── Extracted text

8 May, 2026, Agnė Abromaitytė / Kaunas Full of Culture | Interviews, News, Topic of the month

We meet with the band Extravaganza on Friday the 13th. Talking to metalheads isn’t scary and quickly becomes clear that the hardships weighing on the world: war, sadness, anger, and the dark, all-encompassing underground music are deeply important to the band members Tomas Valentinaitis, Mantas Vaškelis, Artūras Možeiko, and Karolis Urbanavičius, but not the only themes they care about.

“We create sad music about the beauty of reality,” they say, and we talk about creativity, inspirations, music, and Kaunas.

(The text was published in the April 2026 issue of the magazine “Kaunas pilnas kultūros”, titled “Metal”)

Photo by Laima Stasiulionytė

How did Extravaganza start?

Mantas: Officially, it all started at the end of August 2012. Although some creative attempts occurred much earlier, it was then that we first appeared as Extravaganza. We held our first concert exactly nine months later – we simply gave birth to it. 

Tomas: As for that initial connection, the former drummer and I figured out in his garage that we wanted to experiment. We both liked harsh, shocking music. We were searching for motives of “unlistenable,” extreme music not only in black metal, but also in the noise and techno scenes. We were thinking about how to combine that sense of horror with dance music. We had a kind of doom jazz ensemble and played a couple of concerts, but we couldn’t maintain a connection with people.

Extravaganza did not even start with playing music, but with a joint trip. We came up with this concept for ourselves – we went to Palanga with very little money (maybe 50 litas) and a pack of Marlboro. We said that if we could survive a whole weekend in Palanga, then we’d be able to keep a band together too. We had a great weekend. On the way back, while hitchhiking, I ended up in a car with Petras Gražulis. It was completely surreal: we drove for five hours, it was September 1st, and he kept stopping in villages to hand out red roses to grandmothers whose birthdays were that week. It was a very strange, a bit scary, but also in its own way romantic beginning.

How did your initial genre and style change over time?

────

## Problem to work on
Extend the interview with the band Extravaganza past its final line, carrying on in the same question-and-answer format.

── Material

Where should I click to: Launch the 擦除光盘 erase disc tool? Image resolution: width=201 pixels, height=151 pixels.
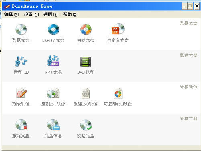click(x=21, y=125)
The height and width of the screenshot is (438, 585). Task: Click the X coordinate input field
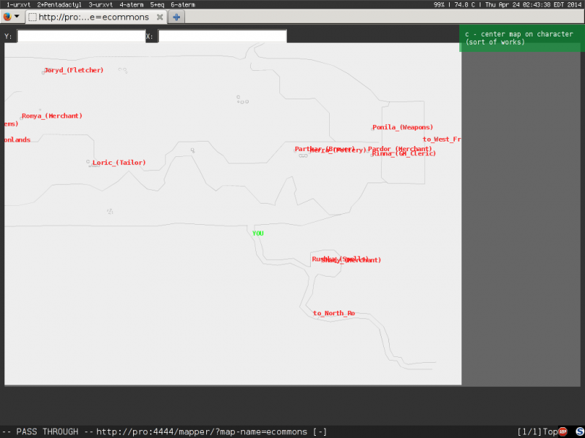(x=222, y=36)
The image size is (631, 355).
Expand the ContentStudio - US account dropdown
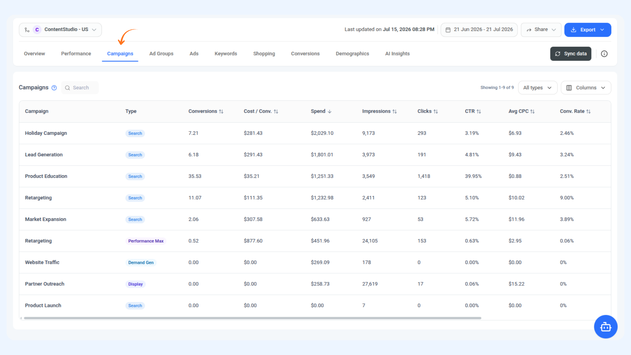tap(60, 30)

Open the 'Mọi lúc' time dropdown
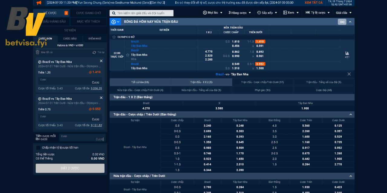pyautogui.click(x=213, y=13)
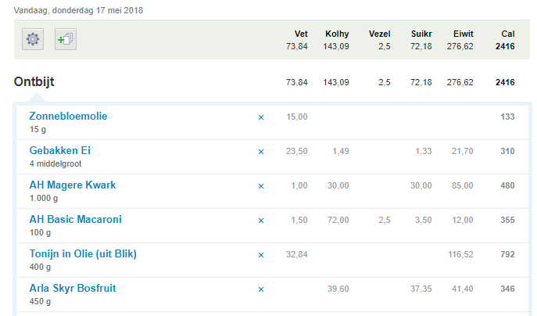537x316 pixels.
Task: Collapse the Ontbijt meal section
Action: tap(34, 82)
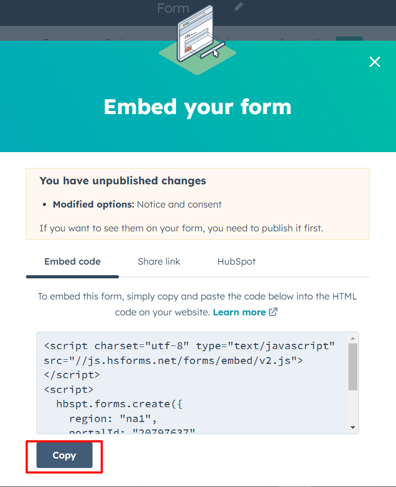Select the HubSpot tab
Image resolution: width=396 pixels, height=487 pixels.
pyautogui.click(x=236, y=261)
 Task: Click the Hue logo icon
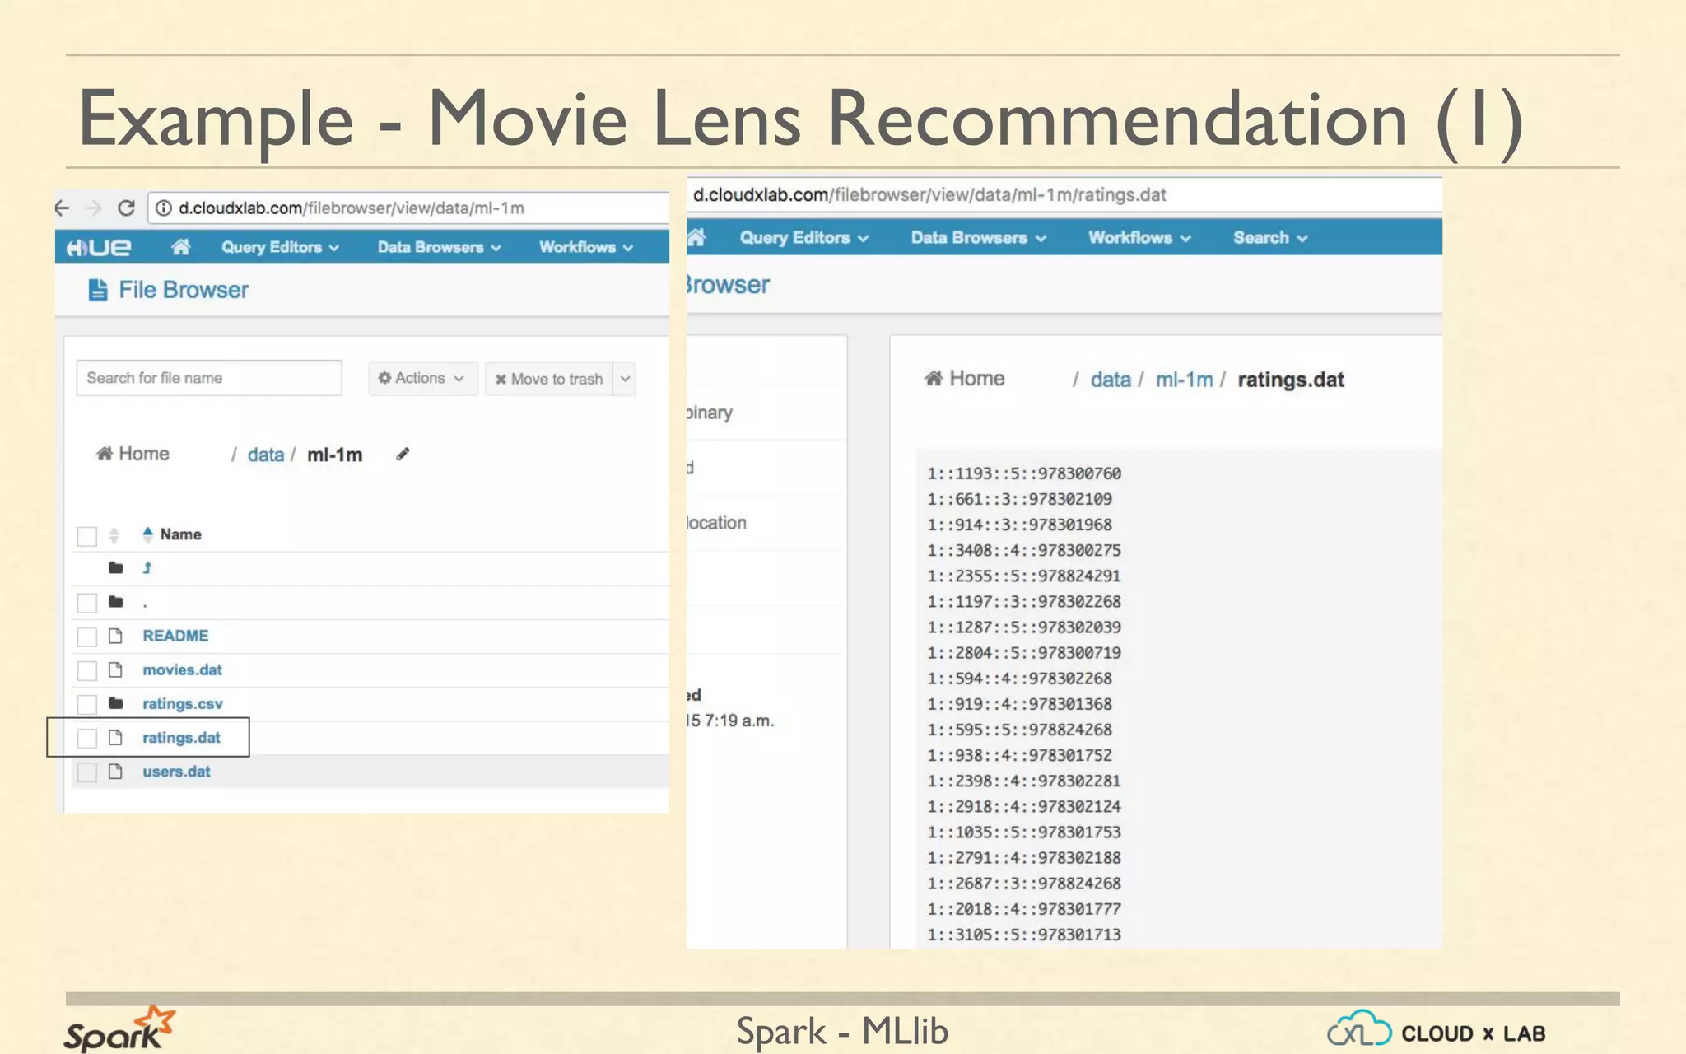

────

## Exercise output
Mantas: At first, we didn’t play pure black metal – we experimented with dance music, black rock, and at one point, we even had a synthesizer. What mattered to us wasn’t so much technical complexity, but the emotion and the rhythm itself. 

Tomas: We navigated between the heavy underground music and electronics. We were never in just one camp. Today we have fewer of those dance elements, but more poetry, big contrasts between something very beautiful and very brutal, negative. Our goal is to create pleasant experiences through unpleasant means, or vice versa. We don’t want to be confined to one genre.

Photo by Laima Stasiulionytė

What role does Kaunas play in your identity? Where did you rehearse and perform?

Tomas: We started on Jonavos Street, in the premises of Varžtų pasaulis. The father of the flutist who played with us at the time allowed us to use that space. We basically lived in the attic of Varžtų pasaulis: we discussed, rehearsed, organized massive but very cultured parties, private concerts, and guests would come from all over Lithuania. That went on for more than one season. 

Mantas: After that, we moved near Akropolis, to the Carmelite Monastery, to the basement of the Underground Pub (formerly Antipop). The owner really liked us, so we got a true underground space. Most of our early rehearsals and concerts took place there. Later, an escape room was set up there – they say that after we moved out, nothing in that basement had to be changed [laughs].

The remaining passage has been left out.